- Description of the task -
Output verbatim the material from the line with "Identify the location of y-tick-label: 20%." to the line with "This screenshot has width=2464, height=1490.", including both of those lines and nothing else.

- Data for this exercise -
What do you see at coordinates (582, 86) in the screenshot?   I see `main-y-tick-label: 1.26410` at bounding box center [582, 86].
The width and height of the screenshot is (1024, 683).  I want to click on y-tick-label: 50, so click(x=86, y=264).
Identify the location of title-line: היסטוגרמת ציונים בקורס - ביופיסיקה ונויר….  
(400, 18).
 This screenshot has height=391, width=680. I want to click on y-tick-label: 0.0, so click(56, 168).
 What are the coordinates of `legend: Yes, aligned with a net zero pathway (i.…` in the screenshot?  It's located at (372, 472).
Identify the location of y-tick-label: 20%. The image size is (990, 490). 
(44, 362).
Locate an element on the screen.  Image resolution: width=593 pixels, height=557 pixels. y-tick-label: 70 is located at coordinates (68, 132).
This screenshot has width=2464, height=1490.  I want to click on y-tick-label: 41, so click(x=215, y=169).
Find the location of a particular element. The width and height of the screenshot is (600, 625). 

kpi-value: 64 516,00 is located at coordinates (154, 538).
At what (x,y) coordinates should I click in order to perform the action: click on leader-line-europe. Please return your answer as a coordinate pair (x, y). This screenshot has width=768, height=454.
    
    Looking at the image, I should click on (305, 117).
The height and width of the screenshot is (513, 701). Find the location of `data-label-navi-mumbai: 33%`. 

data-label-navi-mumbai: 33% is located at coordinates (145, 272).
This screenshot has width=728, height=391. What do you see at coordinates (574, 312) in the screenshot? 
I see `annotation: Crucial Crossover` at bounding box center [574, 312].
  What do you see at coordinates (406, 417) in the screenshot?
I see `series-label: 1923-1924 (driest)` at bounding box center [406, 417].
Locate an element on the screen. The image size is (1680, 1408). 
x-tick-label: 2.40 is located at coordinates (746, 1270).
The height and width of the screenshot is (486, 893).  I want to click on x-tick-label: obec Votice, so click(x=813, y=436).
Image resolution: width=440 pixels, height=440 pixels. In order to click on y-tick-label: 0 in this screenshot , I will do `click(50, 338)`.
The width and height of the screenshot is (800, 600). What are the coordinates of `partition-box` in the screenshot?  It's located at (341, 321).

- Answer box -
Identify the location of y-tick-label: 20%. The image size is (990, 490). 
(44, 362).
Locate an element on the screen.  Image resolution: width=593 pixels, height=557 pixels. y-tick-label: 70 is located at coordinates (68, 132).
This screenshot has width=2464, height=1490.  I want to click on y-tick-label: 41, so click(x=215, y=169).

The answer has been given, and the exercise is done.